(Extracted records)
▬▬▬

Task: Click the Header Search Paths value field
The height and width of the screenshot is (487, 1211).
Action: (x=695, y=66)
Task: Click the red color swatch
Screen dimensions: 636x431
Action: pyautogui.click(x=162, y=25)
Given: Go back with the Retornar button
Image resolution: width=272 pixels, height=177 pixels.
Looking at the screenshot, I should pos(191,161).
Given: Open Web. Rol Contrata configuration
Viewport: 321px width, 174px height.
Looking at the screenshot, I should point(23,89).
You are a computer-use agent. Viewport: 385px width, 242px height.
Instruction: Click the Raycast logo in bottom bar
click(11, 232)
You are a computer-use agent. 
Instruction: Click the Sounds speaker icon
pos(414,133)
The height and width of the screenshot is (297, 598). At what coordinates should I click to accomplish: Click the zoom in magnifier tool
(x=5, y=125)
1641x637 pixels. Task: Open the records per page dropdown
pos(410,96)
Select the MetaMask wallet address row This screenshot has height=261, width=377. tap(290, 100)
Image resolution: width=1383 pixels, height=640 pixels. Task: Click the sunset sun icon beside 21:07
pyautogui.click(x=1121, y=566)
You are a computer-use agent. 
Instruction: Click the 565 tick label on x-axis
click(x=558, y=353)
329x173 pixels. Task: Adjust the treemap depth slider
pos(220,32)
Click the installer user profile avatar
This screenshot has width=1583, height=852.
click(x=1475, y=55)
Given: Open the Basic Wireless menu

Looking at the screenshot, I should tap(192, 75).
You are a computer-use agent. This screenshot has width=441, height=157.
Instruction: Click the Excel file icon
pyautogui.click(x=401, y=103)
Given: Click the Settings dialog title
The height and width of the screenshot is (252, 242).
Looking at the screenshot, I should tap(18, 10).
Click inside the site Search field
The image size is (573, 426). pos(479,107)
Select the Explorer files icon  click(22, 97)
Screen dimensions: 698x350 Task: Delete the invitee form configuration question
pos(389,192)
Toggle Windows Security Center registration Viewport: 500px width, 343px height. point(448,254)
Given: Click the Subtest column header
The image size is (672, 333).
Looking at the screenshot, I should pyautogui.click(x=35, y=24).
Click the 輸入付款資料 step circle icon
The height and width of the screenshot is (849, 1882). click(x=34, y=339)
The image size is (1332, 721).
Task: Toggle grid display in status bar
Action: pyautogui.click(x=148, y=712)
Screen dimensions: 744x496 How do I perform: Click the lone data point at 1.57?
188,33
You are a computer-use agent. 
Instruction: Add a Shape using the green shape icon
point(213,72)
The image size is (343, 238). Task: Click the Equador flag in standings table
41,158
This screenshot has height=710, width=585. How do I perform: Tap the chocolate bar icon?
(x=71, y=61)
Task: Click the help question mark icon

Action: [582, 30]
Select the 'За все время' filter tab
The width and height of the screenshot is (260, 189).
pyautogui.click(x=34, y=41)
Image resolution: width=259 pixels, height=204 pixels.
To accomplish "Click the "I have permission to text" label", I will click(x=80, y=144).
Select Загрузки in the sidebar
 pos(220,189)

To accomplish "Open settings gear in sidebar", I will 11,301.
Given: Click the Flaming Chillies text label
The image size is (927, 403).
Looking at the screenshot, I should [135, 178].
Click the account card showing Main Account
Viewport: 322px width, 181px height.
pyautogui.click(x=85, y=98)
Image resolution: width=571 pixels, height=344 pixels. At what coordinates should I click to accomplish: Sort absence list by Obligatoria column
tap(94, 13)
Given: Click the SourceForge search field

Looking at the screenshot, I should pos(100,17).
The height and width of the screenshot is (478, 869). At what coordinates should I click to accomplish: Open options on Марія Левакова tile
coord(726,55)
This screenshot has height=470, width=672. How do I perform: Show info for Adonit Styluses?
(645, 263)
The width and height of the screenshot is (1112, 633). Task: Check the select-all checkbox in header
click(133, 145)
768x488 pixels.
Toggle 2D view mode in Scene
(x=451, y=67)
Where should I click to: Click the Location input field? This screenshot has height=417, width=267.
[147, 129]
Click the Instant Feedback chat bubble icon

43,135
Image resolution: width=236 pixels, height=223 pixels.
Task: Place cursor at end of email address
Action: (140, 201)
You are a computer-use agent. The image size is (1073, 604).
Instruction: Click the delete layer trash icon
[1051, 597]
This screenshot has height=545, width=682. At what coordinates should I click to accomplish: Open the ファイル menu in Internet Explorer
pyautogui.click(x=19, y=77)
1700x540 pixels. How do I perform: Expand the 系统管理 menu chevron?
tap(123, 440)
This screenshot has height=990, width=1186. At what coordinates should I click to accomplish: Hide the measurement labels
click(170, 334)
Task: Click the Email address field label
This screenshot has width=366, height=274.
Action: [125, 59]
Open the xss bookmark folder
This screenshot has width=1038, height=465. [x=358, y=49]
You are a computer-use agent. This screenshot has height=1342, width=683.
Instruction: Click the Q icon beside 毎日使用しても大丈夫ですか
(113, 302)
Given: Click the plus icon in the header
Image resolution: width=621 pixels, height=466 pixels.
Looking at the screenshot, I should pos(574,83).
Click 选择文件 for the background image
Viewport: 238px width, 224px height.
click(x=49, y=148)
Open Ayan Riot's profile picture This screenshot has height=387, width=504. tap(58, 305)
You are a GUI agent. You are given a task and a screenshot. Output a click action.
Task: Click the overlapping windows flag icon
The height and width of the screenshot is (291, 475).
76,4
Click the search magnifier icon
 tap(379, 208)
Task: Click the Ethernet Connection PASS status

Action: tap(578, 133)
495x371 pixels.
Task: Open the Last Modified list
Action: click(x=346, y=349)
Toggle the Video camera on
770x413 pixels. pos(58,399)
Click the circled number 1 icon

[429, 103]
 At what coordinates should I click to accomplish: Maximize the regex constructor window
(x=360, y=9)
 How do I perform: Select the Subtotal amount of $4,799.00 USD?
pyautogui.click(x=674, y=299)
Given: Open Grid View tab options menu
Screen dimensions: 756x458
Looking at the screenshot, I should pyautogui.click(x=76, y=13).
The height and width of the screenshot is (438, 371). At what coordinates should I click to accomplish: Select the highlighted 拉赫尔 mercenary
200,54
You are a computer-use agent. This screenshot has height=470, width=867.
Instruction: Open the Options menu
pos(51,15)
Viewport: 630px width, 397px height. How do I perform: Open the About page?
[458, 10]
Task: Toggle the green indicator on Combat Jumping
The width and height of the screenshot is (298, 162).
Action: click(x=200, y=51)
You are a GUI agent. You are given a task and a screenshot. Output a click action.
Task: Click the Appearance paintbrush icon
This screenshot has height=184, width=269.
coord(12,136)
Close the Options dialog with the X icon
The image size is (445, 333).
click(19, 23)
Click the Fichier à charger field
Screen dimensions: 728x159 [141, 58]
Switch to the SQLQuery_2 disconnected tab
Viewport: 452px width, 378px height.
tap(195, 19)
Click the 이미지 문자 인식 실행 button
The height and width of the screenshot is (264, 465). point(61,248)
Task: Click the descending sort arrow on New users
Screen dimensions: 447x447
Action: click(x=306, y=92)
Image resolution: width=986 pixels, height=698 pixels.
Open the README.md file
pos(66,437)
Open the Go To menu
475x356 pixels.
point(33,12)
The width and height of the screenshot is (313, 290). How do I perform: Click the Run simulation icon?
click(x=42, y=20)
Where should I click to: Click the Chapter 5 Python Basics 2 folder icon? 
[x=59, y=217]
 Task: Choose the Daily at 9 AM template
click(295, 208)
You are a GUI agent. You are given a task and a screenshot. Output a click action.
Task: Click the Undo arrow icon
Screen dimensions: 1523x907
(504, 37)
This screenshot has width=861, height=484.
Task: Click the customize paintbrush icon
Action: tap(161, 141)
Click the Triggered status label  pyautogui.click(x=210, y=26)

▬▬▬

When you reach the end of the data, write every line out again verbatim.

### Answer below
Task: Click the Header Search Paths value field
The height and width of the screenshot is (487, 1211).
Action: (x=695, y=66)
Task: Click the red color swatch
Screen dimensions: 636x431
Action: pyautogui.click(x=162, y=25)
Given: Go back with the Retornar button
Image resolution: width=272 pixels, height=177 pixels.
Looking at the screenshot, I should pos(191,161).
Given: Open Web. Rol Contrata configuration
Viewport: 321px width, 174px height.
Looking at the screenshot, I should point(23,89).
You are a computer-use agent. Viewport: 385px width, 242px height.
Instruction: Click the Raycast logo in bottom bar
click(11, 232)
You are a computer-use agent. 
Instruction: Click the Sounds speaker icon
pos(414,133)
The height and width of the screenshot is (297, 598). At what coordinates should I click to accomplish: Click the zoom in magnifier tool
(x=5, y=125)
1641x637 pixels. Task: Open the records per page dropdown
pos(410,96)
Select the MetaMask wallet address row This screenshot has height=261, width=377. tap(290, 100)
Image resolution: width=1383 pixels, height=640 pixels. Task: Click the sunset sun icon beside 21:07
pyautogui.click(x=1121, y=566)
You are a computer-use agent. 
Instruction: Click the 565 tick label on x-axis
click(x=558, y=353)
329x173 pixels. Task: Adjust the treemap depth slider
pos(220,32)
Click the installer user profile avatar
This screenshot has width=1583, height=852.
click(x=1475, y=55)
Given: Open the Basic Wireless menu

Looking at the screenshot, I should tap(192, 75).
You are a computer-use agent. This screenshot has width=441, height=157.
Instruction: Click the Excel file icon
pyautogui.click(x=401, y=103)
Given: Click the Settings dialog title
The height and width of the screenshot is (252, 242).
Looking at the screenshot, I should tap(18, 10).
Click inside the site Search field
The image size is (573, 426). pos(479,107)
Select the Explorer files icon  click(22, 97)
Screen dimensions: 698x350 Task: Delete the invitee form configuration question
pos(389,192)
Toggle Windows Security Center registration Viewport: 500px width, 343px height. point(448,254)
Given: Click the Subtest column header
The image size is (672, 333).
Looking at the screenshot, I should pyautogui.click(x=35, y=24).
Click the 輸入付款資料 step circle icon
The height and width of the screenshot is (849, 1882). click(x=34, y=339)
The image size is (1332, 721).
Task: Toggle grid display in status bar
Action: pyautogui.click(x=148, y=712)
Screen dimensions: 744x496 How do I perform: Click the lone data point at 1.57?
188,33
You are a computer-use agent. 
Instruction: Add a Shape using the green shape icon
point(213,72)
The image size is (343, 238). Task: Click the Equador flag in standings table
41,158
This screenshot has height=710, width=585. How do I perform: Tap the chocolate bar icon?
(x=71, y=61)
Task: Click the help question mark icon

Action: [582, 30]
Select the 'За все время' filter tab
The width and height of the screenshot is (260, 189).
pyautogui.click(x=34, y=41)
Image resolution: width=259 pixels, height=204 pixels.
To accomplish "Click the "I have permission to text" label", I will click(x=80, y=144).
Select Загрузки in the sidebar
 pos(220,189)

To accomplish "Open settings gear in sidebar", I will 11,301.
Given: Click the Flaming Chillies text label
The image size is (927, 403).
Looking at the screenshot, I should [135, 178].
Click the account card showing Main Account
Viewport: 322px width, 181px height.
pyautogui.click(x=85, y=98)
Image resolution: width=571 pixels, height=344 pixels. At what coordinates should I click to accomplish: Sort absence list by Obligatoria column
tap(94, 13)
Given: Click the SourceForge search field

Looking at the screenshot, I should pos(100,17).
The height and width of the screenshot is (478, 869). At what coordinates should I click to accomplish: Open options on Марія Левакова tile
coord(726,55)
This screenshot has height=470, width=672. How do I perform: Show info for Adonit Styluses?
(645, 263)
The width and height of the screenshot is (1112, 633). Task: Check the select-all checkbox in header
click(133, 145)
768x488 pixels.
Toggle 2D view mode in Scene
(x=451, y=67)
Where should I click to: Click the Location input field? This screenshot has height=417, width=267.
[147, 129]
Click the Instant Feedback chat bubble icon

43,135
Image resolution: width=236 pixels, height=223 pixels.
Task: Place cursor at end of email address
Action: (140, 201)
You are a computer-use agent. The image size is (1073, 604).
Instruction: Click the delete layer trash icon
[1051, 597]
This screenshot has height=545, width=682. At what coordinates should I click to accomplish: Open the ファイル menu in Internet Explorer
pyautogui.click(x=19, y=77)
1700x540 pixels. How do I perform: Expand the 系统管理 menu chevron?
tap(123, 440)
This screenshot has height=990, width=1186. At what coordinates should I click to accomplish: Hide the measurement labels
click(170, 334)
Task: Click the Email address field label
This screenshot has width=366, height=274.
Action: [125, 59]
Open the xss bookmark folder
This screenshot has width=1038, height=465. [x=358, y=49]
You are a computer-use agent. This screenshot has height=1342, width=683.
Instruction: Click the Q icon beside 毎日使用しても大丈夫ですか
(113, 302)
Given: Click the plus icon in the header
Image resolution: width=621 pixels, height=466 pixels.
Looking at the screenshot, I should pos(574,83).
Click 选择文件 for the background image
Viewport: 238px width, 224px height.
click(x=49, y=148)
Open Ayan Riot's profile picture This screenshot has height=387, width=504. tap(58, 305)
You are a GUI agent. You are given a task and a screenshot. Output a click action.
Task: Click the overlapping windows flag icon
The height and width of the screenshot is (291, 475).
76,4
Click the search magnifier icon
 tap(379, 208)
Task: Click the Ethernet Connection PASS status

Action: tap(578, 133)
495x371 pixels.
Task: Open the Last Modified list
Action: click(x=346, y=349)
Toggle the Video camera on
770x413 pixels. pos(58,399)
Click the circled number 1 icon

[429, 103]
 At what coordinates should I click to accomplish: Maximize the regex constructor window
(x=360, y=9)
 How do I perform: Select the Subtotal amount of $4,799.00 USD?
pyautogui.click(x=674, y=299)
Given: Open Grid View tab options menu
Screen dimensions: 756x458
Looking at the screenshot, I should pyautogui.click(x=76, y=13).
The height and width of the screenshot is (438, 371). At what coordinates should I click to accomplish: Select the highlighted 拉赫尔 mercenary
200,54
You are a computer-use agent. This screenshot has height=470, width=867.
Instruction: Open the Options menu
pos(51,15)
Viewport: 630px width, 397px height. How do I perform: Open the About page?
[458, 10]
Task: Toggle the green indicator on Combat Jumping
The width and height of the screenshot is (298, 162).
Action: click(x=200, y=51)
You are a GUI agent. You are given a task and a screenshot. Output a click action.
Task: Click the Appearance paintbrush icon
This screenshot has height=184, width=269.
coord(12,136)
Close the Options dialog with the X icon
The image size is (445, 333).
click(19, 23)
Click the Fichier à charger field
Screen dimensions: 728x159 [141, 58]
Switch to the SQLQuery_2 disconnected tab
Viewport: 452px width, 378px height.
tap(195, 19)
Click the 이미지 문자 인식 실행 button
The height and width of the screenshot is (264, 465). point(61,248)
Task: Click the descending sort arrow on New users
Screen dimensions: 447x447
Action: click(x=306, y=92)
Image resolution: width=986 pixels, height=698 pixels.
Open the README.md file
pos(66,437)
Open the Go To menu
475x356 pixels.
point(33,12)
The width and height of the screenshot is (313, 290). How do I perform: Click the Run simulation icon?
click(x=42, y=20)
Where should I click to: Click the Chapter 5 Python Basics 2 folder icon? 
[x=59, y=217]
 Task: Choose the Daily at 9 AM template
click(295, 208)
You are a GUI agent. You are given a task and a screenshot. Output a click action.
Task: Click the Undo arrow icon
Screen dimensions: 1523x907
(504, 37)
This screenshot has width=861, height=484.
Task: Click the customize paintbrush icon
Action: tap(161, 141)
Click the Triggered status label  pyautogui.click(x=210, y=26)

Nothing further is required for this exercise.